TASK STATEMENT = Swap "particular element" for "specific element" throughout the records below and write them out again with nothing else changed. Leave the pictures out.

DATA =
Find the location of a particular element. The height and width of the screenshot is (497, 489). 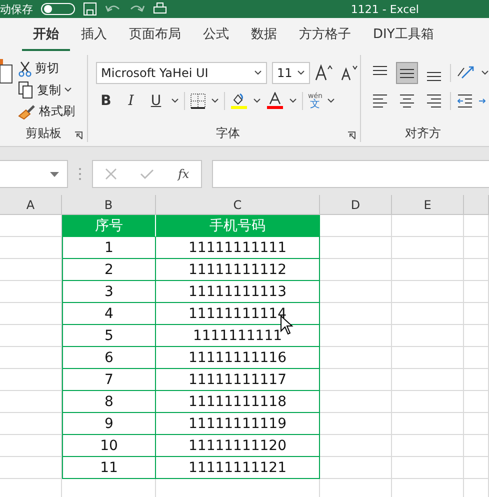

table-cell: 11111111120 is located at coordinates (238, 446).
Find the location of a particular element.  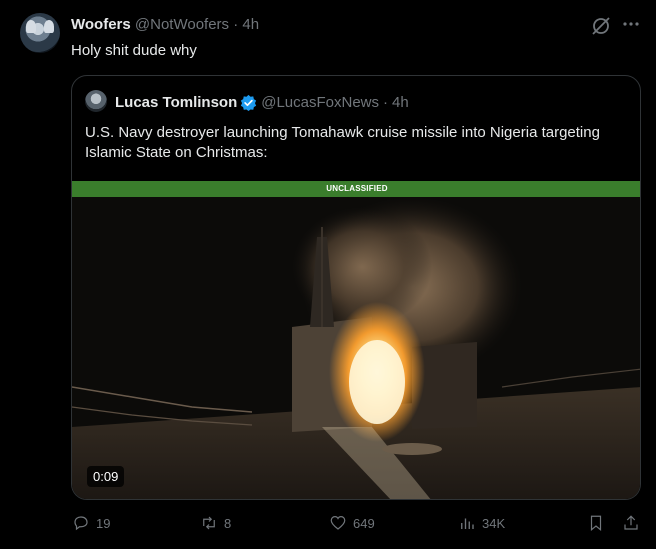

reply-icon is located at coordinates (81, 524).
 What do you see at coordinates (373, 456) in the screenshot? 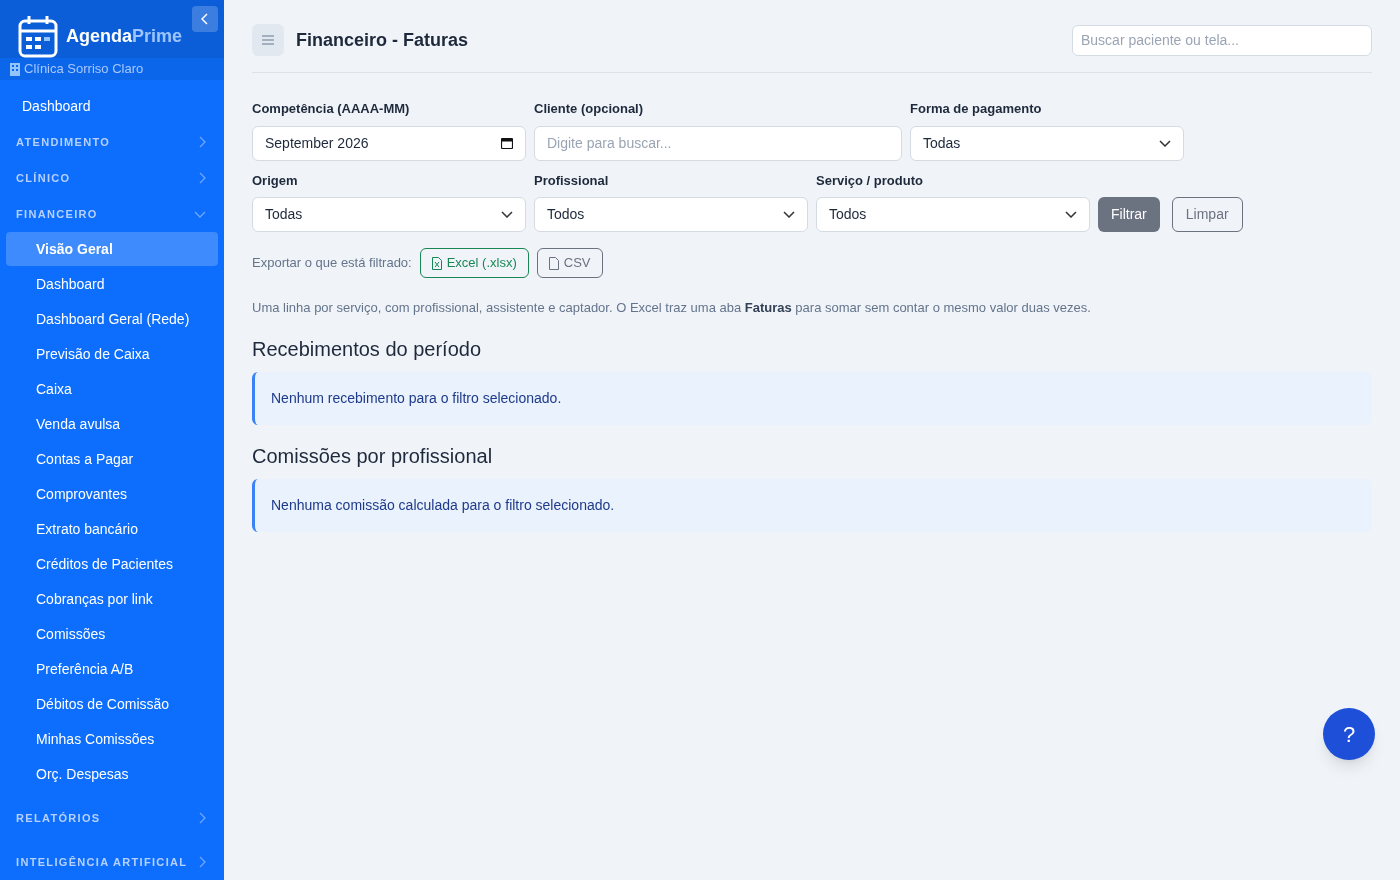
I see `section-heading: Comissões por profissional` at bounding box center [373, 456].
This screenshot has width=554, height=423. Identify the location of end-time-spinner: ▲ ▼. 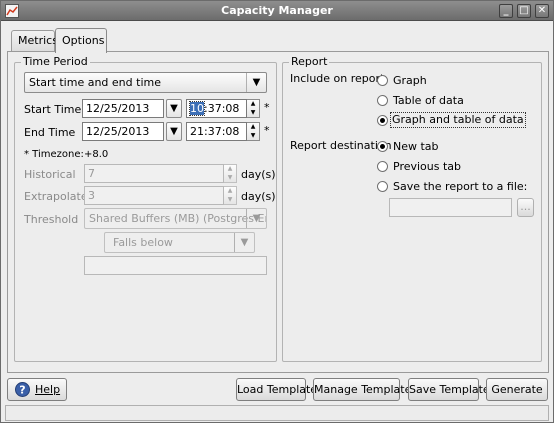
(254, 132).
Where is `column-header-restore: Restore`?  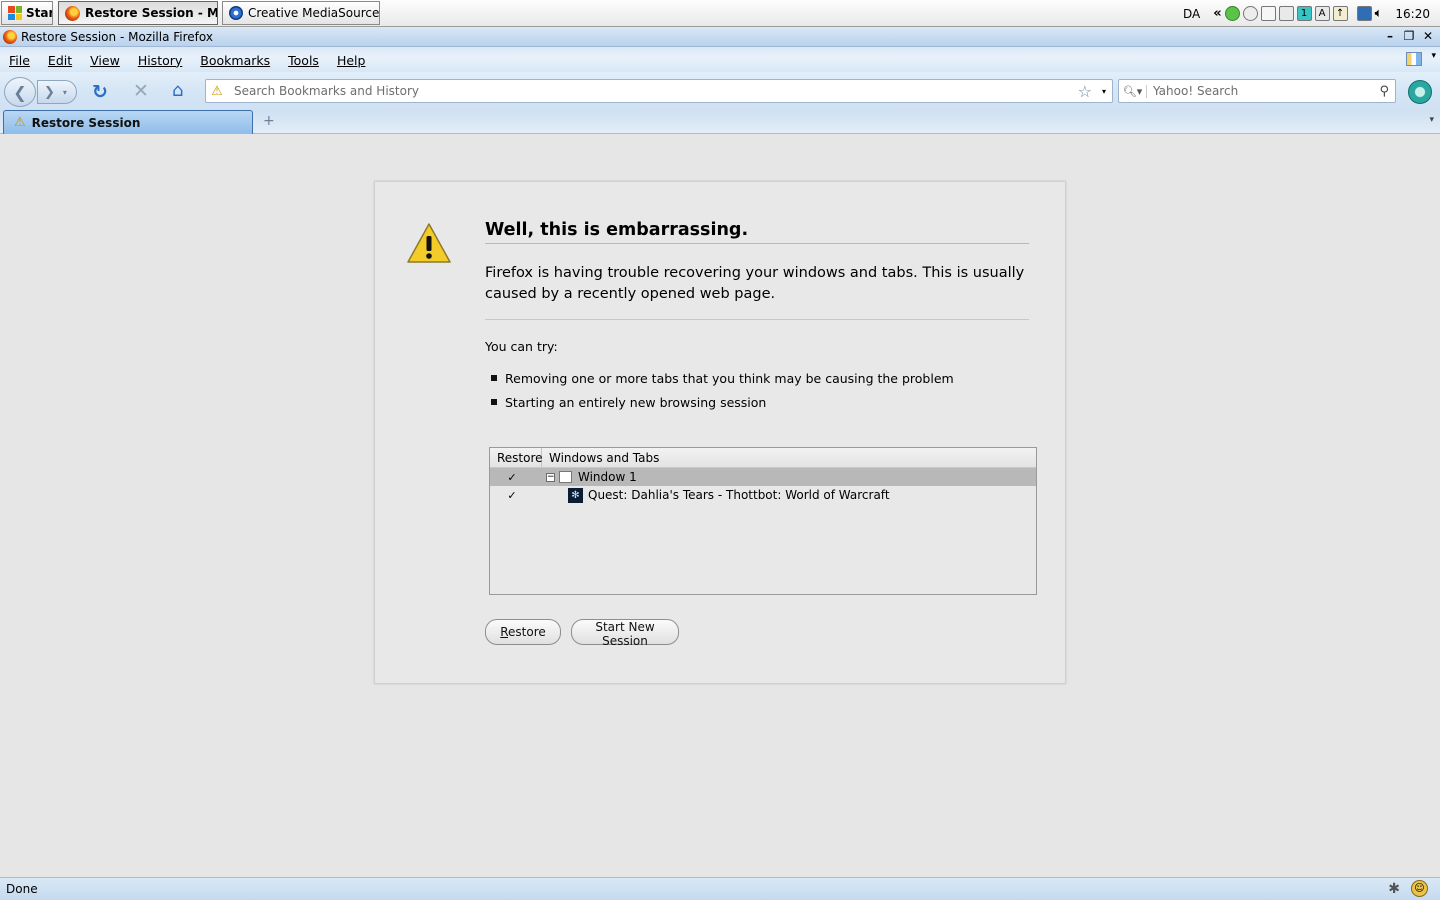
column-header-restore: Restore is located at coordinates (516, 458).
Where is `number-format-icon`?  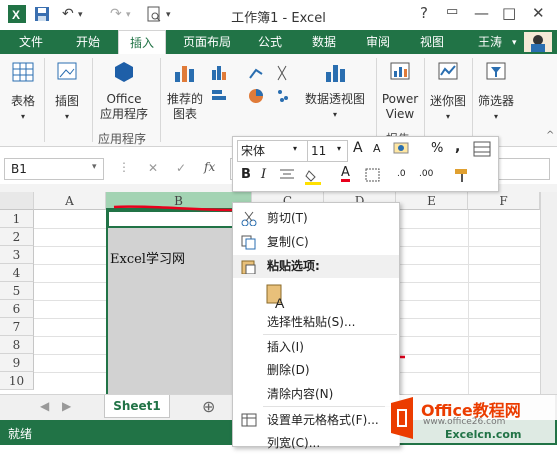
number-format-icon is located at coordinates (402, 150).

TASK OUTPUT =
Find the location of a specific element. The height and width of the screenshot is (497, 489). 

table-cell: 11111111120 is located at coordinates (238, 446).
Find the location of a specific element.  

reply-icon is located at coordinates (81, 524).
 What do you see at coordinates (373, 456) in the screenshot? 
I see `section-heading: Comissões por profissional` at bounding box center [373, 456].
This screenshot has width=554, height=423. Identify the location of end-time-spinner: ▲ ▼. 
(254, 132).
Where is `column-header-restore: Restore`?  
column-header-restore: Restore is located at coordinates (516, 458).
Where is `number-format-icon`?  
number-format-icon is located at coordinates (402, 150).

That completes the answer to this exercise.